No português europeu, a conjunção pois não é geralmente um elemento desencadeador de próclise (posição pré-verbal do pronome pessoal átono, ou clítico), a qual, como se referiu na resposta à dúvida posição dos clíticos, está associada a fenómenos gramaticais de negação, quantificação, focalização ou ênfase (vd. Eduardo RAPOSO et al. (orgs.), Gramática do Português, 1.ª ed., vol. II, Lisboa: Fundação Calouste Gulbenkian, 2013, pp. 2241-2242).

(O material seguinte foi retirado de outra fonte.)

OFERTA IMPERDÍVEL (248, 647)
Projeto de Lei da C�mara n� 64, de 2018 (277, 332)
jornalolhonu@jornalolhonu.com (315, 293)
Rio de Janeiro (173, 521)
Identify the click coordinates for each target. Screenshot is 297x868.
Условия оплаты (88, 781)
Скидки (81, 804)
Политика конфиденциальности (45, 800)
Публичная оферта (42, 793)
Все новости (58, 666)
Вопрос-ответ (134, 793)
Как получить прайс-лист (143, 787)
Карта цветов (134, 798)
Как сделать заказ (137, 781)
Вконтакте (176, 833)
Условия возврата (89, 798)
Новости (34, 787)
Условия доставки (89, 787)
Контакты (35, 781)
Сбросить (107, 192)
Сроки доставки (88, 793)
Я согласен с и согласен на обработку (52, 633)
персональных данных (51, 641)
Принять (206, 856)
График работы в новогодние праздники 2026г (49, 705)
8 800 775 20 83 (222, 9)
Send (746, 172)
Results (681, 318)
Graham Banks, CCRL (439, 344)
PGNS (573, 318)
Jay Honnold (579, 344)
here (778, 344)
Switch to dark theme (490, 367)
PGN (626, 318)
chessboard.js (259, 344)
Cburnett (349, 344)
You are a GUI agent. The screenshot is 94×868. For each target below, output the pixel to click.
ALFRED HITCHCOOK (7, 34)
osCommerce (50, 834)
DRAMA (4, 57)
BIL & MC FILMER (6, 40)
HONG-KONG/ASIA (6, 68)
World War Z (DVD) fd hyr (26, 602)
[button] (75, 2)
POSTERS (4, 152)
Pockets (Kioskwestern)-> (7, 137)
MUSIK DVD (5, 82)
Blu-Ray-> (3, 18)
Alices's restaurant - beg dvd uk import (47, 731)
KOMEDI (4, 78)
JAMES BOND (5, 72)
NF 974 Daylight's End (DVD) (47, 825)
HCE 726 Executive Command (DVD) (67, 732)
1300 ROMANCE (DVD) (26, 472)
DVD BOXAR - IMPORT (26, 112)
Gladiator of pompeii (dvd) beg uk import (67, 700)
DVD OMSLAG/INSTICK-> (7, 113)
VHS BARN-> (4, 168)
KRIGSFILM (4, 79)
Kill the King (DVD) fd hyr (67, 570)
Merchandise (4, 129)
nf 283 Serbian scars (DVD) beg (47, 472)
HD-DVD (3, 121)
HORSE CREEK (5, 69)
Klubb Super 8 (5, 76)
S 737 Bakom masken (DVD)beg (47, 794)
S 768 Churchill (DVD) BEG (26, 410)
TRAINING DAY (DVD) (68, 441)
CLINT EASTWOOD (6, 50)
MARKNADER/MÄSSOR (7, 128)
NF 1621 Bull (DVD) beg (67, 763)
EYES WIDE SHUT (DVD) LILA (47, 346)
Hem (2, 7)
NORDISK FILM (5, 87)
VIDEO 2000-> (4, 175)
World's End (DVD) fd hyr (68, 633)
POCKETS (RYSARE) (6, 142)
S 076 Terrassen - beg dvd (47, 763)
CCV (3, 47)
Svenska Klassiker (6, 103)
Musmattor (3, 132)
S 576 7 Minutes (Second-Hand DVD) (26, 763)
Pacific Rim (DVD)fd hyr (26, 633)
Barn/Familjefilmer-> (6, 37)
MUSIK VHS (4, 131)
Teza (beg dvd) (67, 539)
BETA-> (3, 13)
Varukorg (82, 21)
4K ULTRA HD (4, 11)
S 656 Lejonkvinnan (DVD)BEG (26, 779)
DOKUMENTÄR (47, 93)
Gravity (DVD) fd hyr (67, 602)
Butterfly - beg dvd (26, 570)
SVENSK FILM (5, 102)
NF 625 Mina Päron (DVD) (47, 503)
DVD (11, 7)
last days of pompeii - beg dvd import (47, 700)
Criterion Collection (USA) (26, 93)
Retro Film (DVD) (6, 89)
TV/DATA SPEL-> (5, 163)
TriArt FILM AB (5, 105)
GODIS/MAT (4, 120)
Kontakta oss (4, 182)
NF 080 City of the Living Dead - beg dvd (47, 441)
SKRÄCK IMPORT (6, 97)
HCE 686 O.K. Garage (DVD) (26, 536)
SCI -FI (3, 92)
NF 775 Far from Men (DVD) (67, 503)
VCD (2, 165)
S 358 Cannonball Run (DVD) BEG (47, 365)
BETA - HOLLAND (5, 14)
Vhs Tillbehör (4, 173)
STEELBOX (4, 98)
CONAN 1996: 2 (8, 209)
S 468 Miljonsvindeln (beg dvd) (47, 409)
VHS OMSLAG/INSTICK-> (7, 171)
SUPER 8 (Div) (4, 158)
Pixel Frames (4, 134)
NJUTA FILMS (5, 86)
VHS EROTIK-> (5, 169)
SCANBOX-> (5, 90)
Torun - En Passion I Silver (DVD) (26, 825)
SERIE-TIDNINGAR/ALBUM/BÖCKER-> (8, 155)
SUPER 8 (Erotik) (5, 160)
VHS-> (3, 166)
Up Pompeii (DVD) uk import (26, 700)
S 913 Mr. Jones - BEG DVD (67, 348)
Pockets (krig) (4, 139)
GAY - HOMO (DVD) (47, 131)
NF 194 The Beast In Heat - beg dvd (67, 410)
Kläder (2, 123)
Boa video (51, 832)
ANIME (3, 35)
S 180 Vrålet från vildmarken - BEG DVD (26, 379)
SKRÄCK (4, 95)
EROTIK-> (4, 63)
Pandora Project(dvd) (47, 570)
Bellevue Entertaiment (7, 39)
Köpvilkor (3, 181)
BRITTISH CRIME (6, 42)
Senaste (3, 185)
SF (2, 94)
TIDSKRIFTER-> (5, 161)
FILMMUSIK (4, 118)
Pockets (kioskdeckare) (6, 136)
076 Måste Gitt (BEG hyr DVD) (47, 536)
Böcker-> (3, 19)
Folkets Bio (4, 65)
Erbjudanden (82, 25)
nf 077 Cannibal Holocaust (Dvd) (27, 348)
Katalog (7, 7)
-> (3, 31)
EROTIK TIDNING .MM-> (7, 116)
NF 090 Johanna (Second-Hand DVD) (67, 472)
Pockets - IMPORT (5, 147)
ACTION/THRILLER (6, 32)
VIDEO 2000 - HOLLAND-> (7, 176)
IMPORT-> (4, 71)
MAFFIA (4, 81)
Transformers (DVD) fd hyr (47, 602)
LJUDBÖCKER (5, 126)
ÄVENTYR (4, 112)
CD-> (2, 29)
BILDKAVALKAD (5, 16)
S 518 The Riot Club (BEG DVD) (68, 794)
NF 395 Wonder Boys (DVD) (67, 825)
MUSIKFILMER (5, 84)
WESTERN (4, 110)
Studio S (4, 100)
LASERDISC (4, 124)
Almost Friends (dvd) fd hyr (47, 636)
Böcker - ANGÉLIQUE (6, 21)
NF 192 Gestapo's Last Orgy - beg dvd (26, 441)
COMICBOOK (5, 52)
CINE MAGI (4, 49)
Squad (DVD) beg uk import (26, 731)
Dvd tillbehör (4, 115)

Pesquisas em corpora revelam que, na norma europeia, existem casos da conjunção pois com próclise (ex.: As despesas não aumentaram tanto como as receitas, pois se arredondaram em 26 811 contos) mas comprovam também que, estatisticamente, essa conjunção é mais usada com ênclise (posição pós-verbal do pronome pessoal átono), como na frase Em conclusão, as frases que nos enviou enquadram-se no contexto referido na alínea f), pois trata-se de uma oração subordinada condicional, introduzida pela conjunção se. Essa tendência é também corroborada pela seguinte afirmação de Ana Maria Martins, que se debruça sobre o tema na obra acima citada: «As orações explicativas introduzidas por pois (cf. Caps. 34, 35 e 38) apresentam sempre colocação enclítica dos pronomes átonos (desde que a próclise não seja independentemente motivada) [...].» (vd. Eduardo RAPOSO et al. (orgs.), Gramática do Português, 1.ª ed., vol. II, Lisboa: Fundação Calouste Gulbenkian, 2013, p. 2299).


Na norma brasileira, dado que a tendência natural é para a colocação do pronome antes do verbo, tal como se afirma na resposta à dúvida amanhã: ênclise ou próclise?, o habitual é a conjunção pois ser mais usada com próclise (ex.: O resultado foi satisfatório, pois se conseguiu atingir o objetivo).